From the records below, copy each line that has the word "agent" in it.

╭─ DATASET EXCERPTS

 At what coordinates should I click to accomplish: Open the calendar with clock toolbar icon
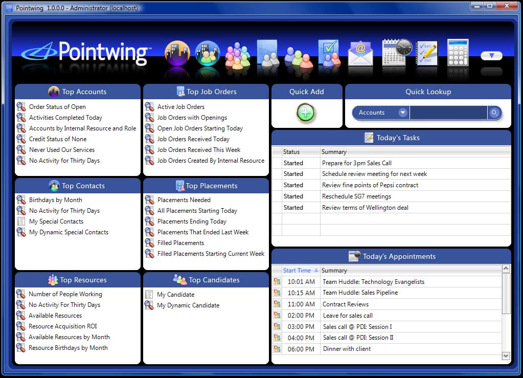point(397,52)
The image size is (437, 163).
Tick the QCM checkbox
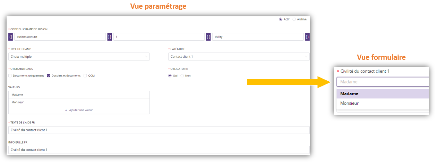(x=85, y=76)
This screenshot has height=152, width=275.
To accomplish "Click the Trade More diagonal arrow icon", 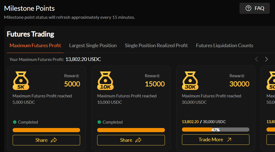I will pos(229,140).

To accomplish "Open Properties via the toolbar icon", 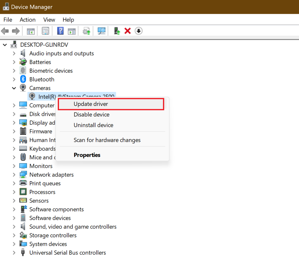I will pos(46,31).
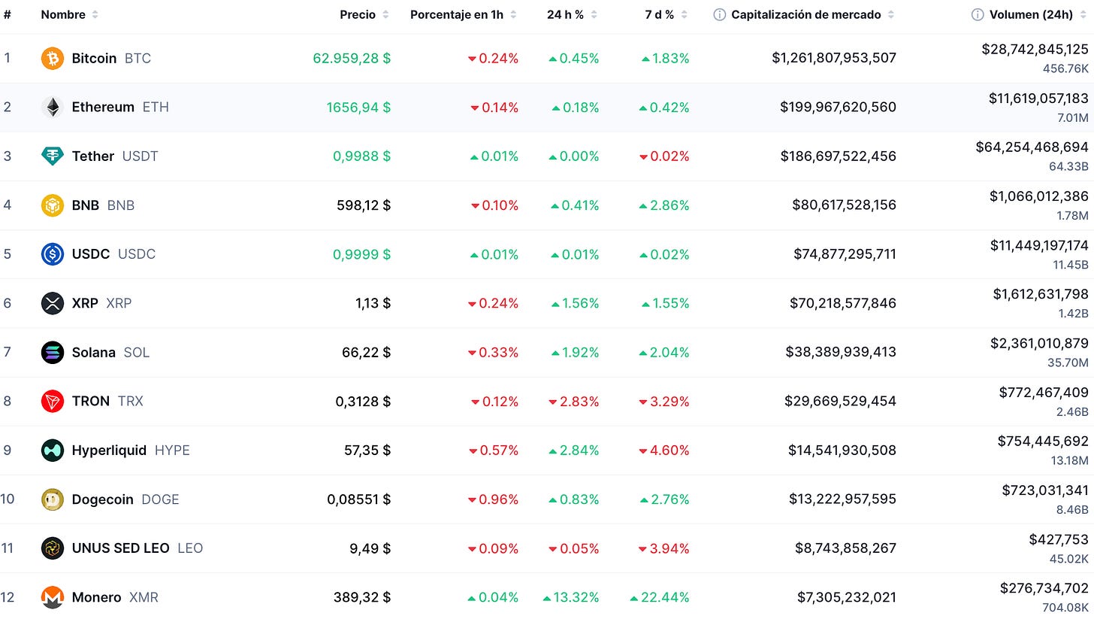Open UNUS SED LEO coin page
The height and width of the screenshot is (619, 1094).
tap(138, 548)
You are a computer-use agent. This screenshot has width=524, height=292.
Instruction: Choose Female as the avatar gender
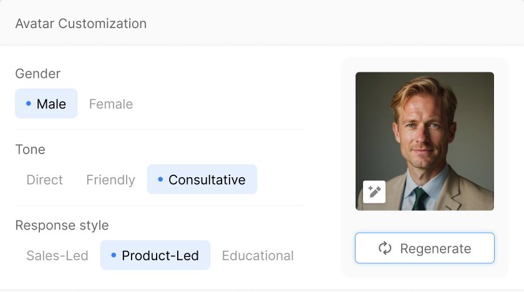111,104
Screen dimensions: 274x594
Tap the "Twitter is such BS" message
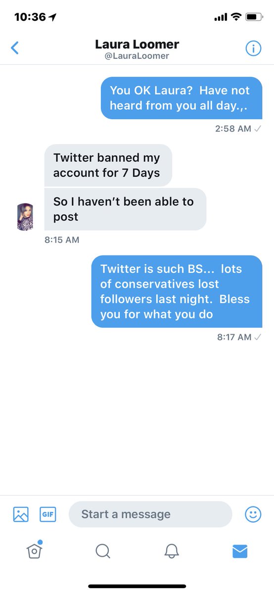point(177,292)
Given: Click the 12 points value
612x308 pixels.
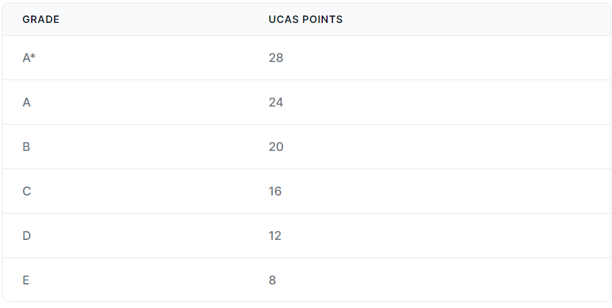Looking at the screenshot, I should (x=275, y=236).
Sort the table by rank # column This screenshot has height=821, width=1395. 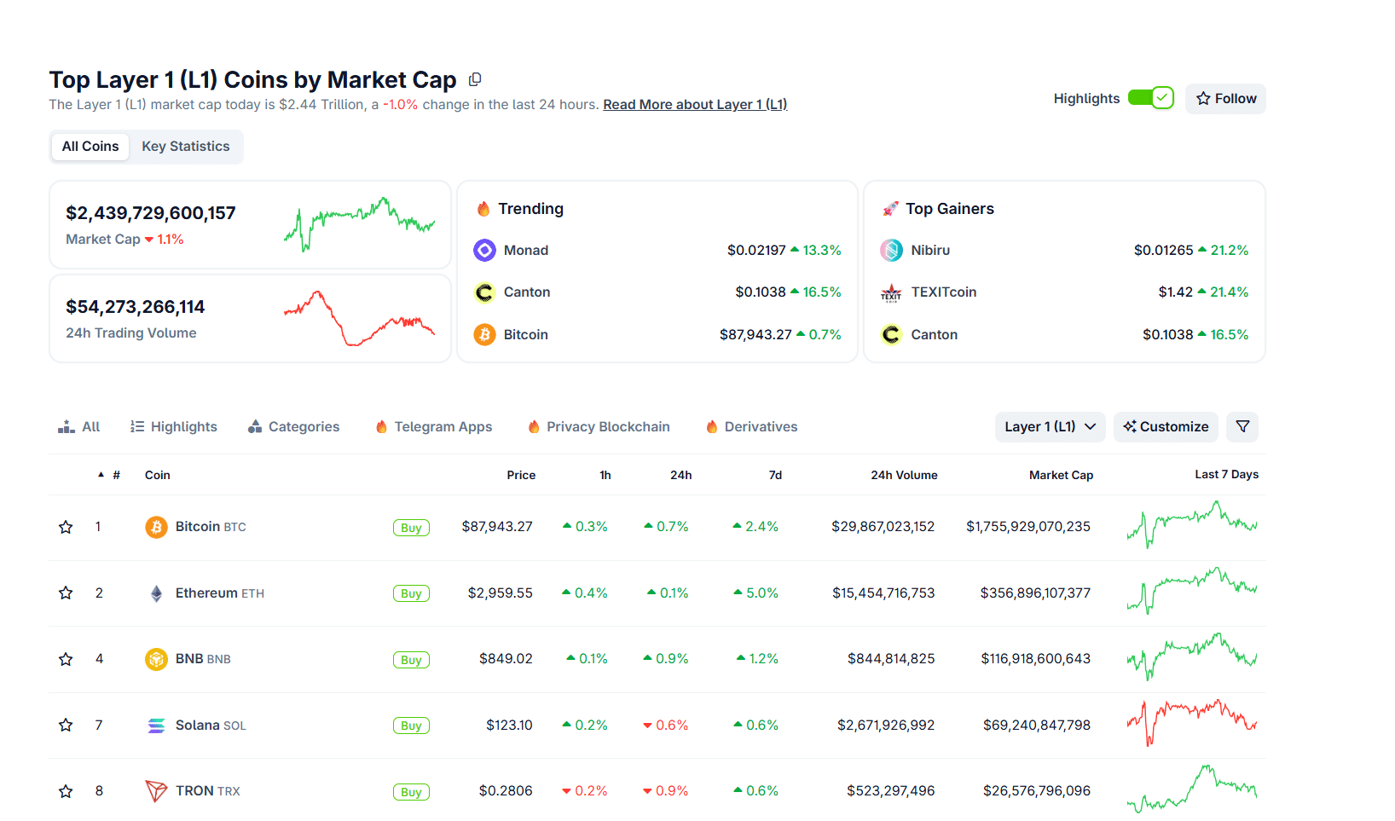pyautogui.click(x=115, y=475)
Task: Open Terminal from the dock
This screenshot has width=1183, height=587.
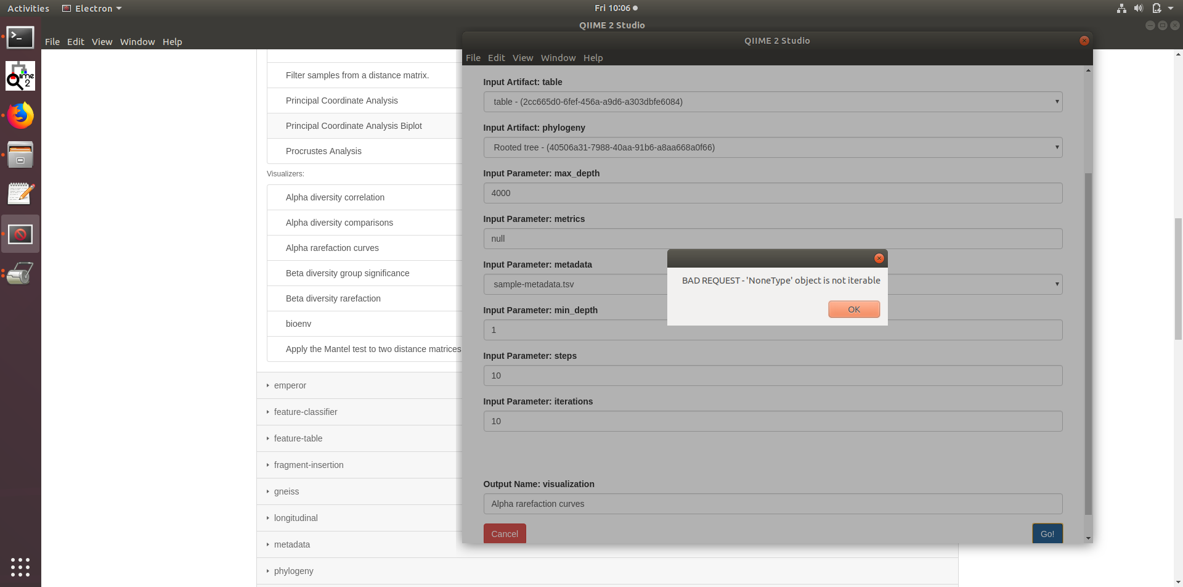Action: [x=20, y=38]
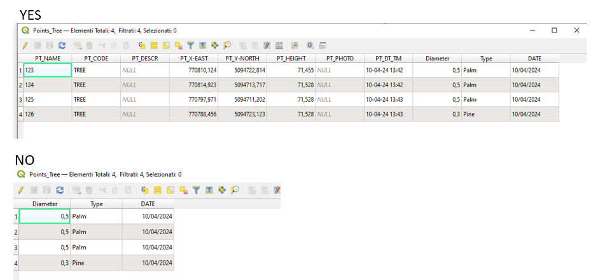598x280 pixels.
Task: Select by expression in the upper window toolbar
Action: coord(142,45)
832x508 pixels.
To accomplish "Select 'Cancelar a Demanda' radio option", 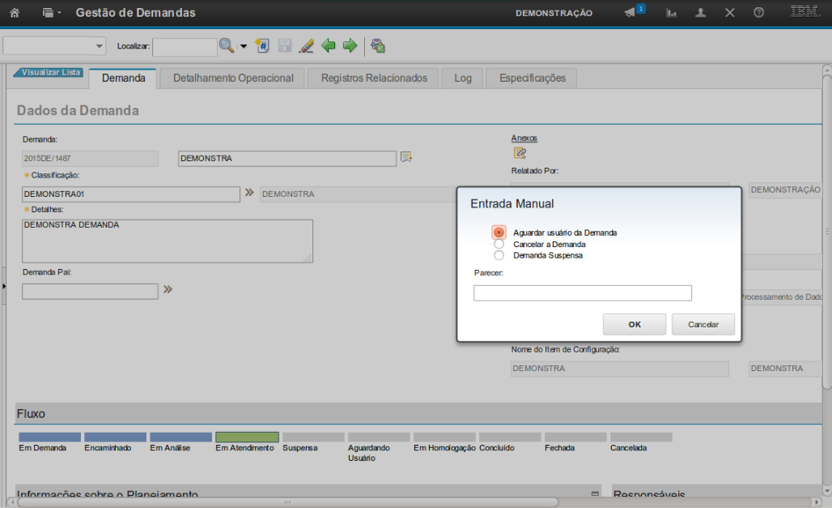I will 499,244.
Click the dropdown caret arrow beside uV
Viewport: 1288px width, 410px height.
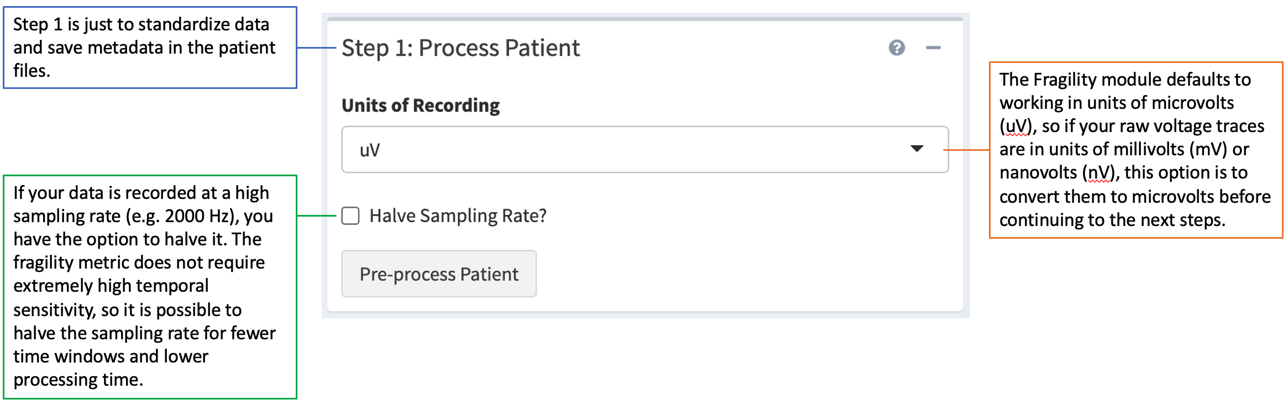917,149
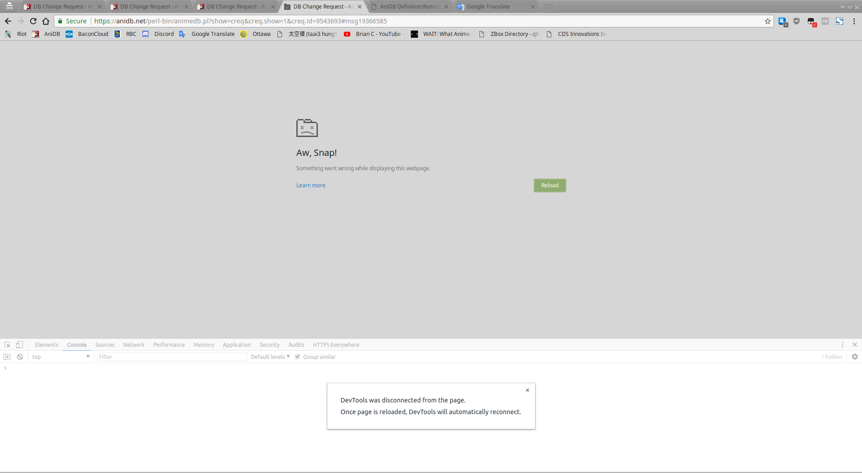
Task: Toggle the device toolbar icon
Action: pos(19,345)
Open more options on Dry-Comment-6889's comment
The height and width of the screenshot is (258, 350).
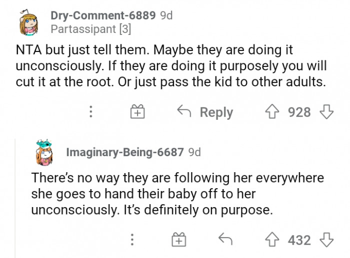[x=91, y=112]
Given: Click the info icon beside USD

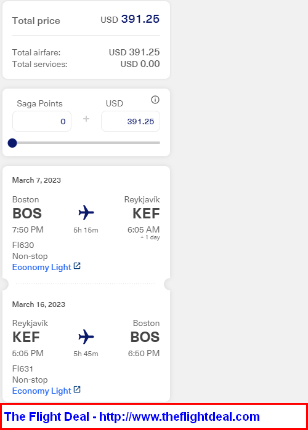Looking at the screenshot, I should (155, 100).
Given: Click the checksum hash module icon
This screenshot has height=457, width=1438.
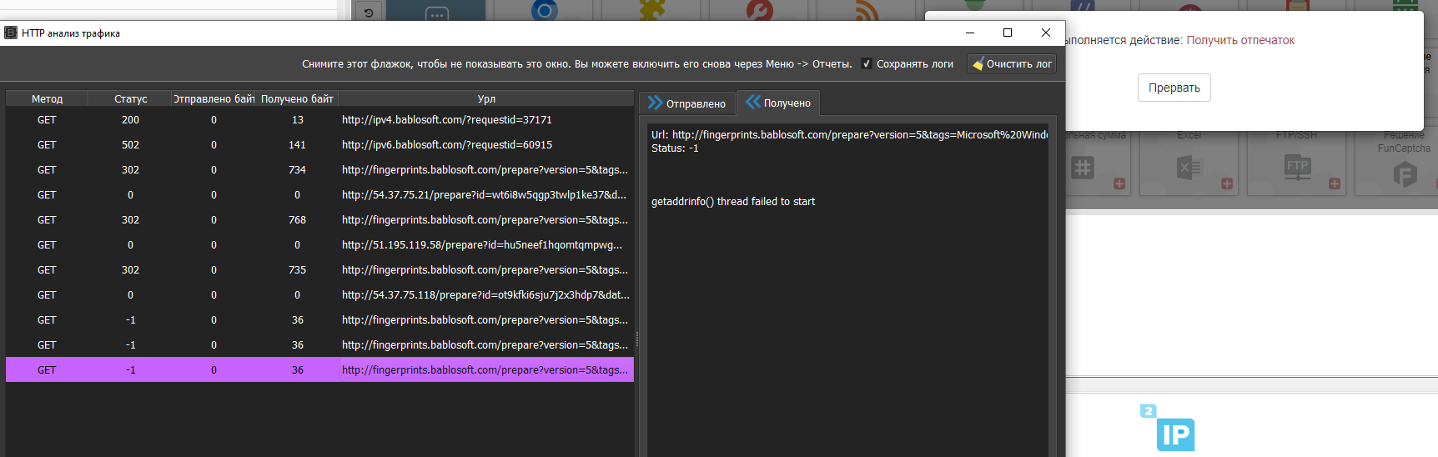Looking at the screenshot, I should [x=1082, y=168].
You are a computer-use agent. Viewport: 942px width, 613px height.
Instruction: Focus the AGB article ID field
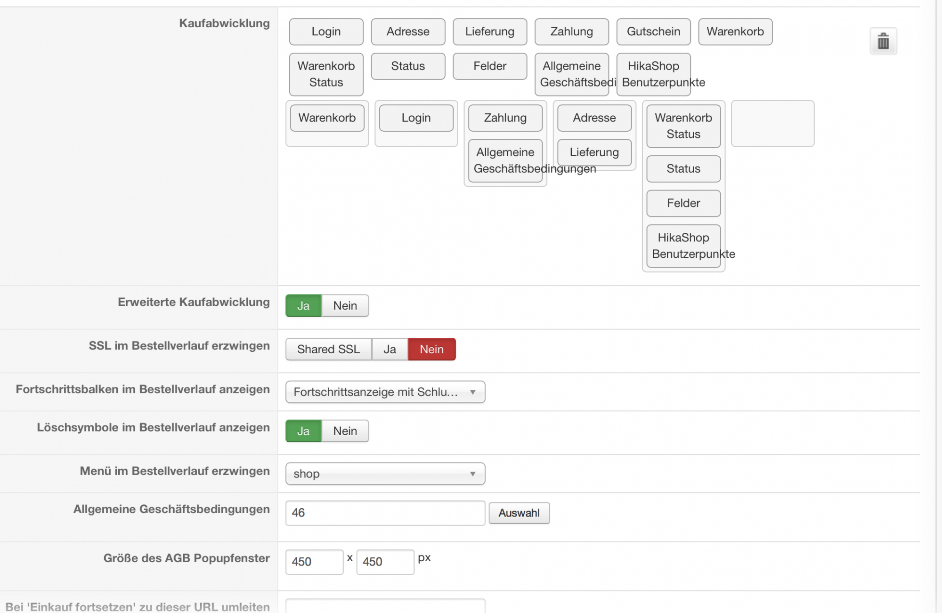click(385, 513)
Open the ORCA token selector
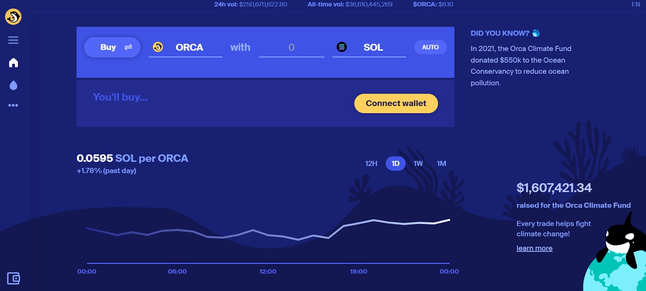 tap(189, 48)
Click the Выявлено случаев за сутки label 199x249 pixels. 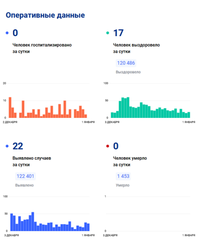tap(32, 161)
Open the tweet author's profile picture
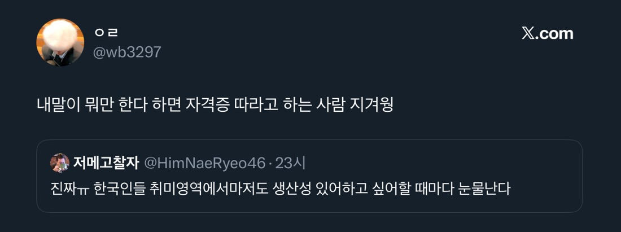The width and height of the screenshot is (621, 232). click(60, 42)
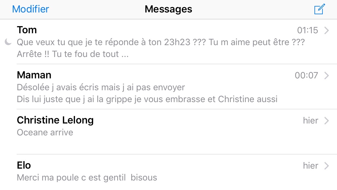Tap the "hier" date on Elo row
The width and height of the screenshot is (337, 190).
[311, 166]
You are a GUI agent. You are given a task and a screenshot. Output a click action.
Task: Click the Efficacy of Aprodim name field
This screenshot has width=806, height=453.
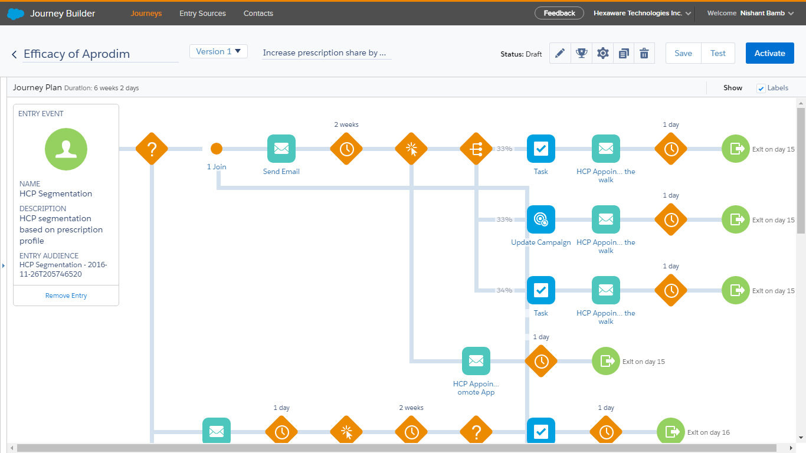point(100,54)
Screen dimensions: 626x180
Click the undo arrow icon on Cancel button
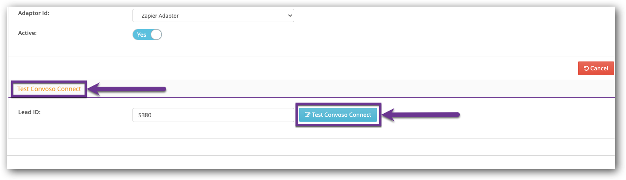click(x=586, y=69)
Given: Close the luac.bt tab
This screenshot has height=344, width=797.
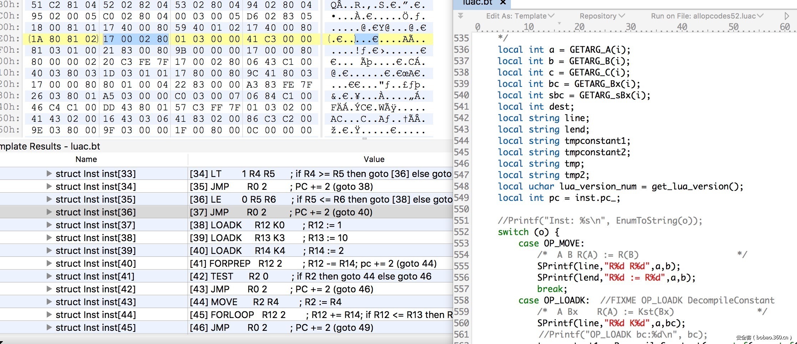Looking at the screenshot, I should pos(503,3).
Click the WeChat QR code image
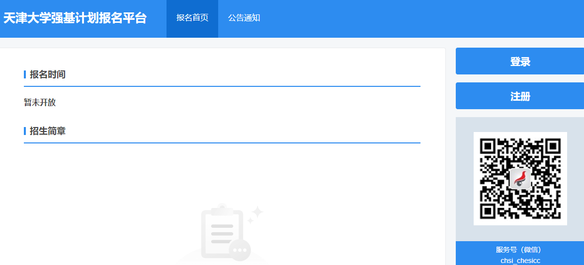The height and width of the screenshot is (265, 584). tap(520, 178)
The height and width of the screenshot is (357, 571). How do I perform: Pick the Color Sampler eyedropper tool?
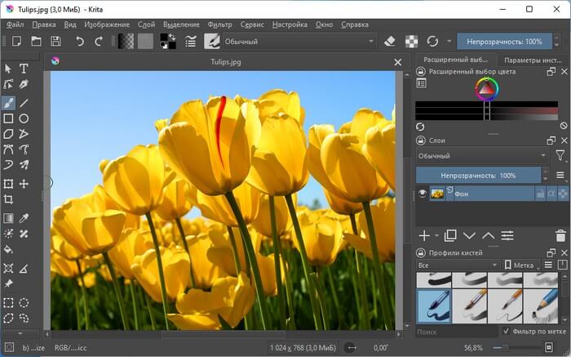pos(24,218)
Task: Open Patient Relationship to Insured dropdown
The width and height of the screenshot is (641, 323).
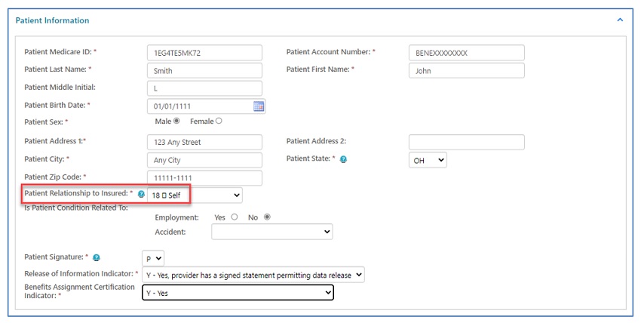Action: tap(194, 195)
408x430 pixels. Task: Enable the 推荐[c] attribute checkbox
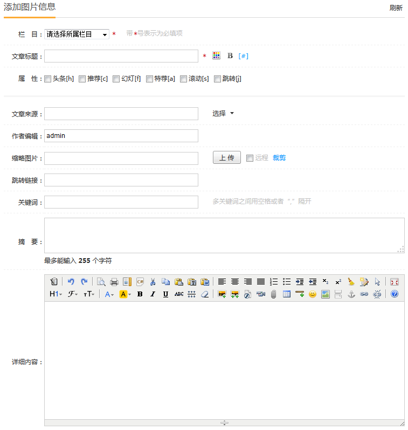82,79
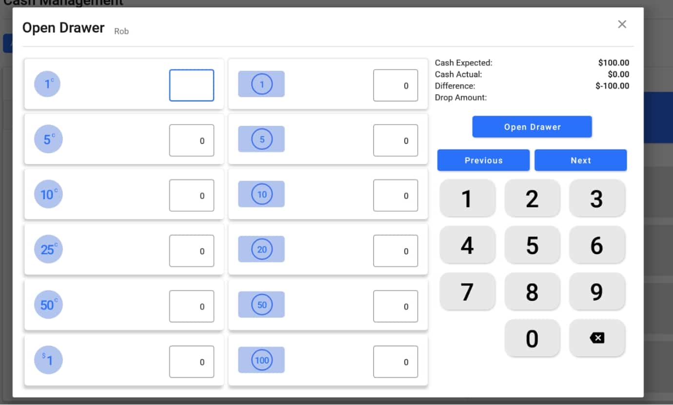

╰─

# [FINISHED EXERCISE]
You are a computer-use agent. This screenshot has width=524, height=292.
You are a computer-use agent. Viewport: 942px width, 613px height.
You are a GUI agent. You are given a task and a screenshot. Output a click action.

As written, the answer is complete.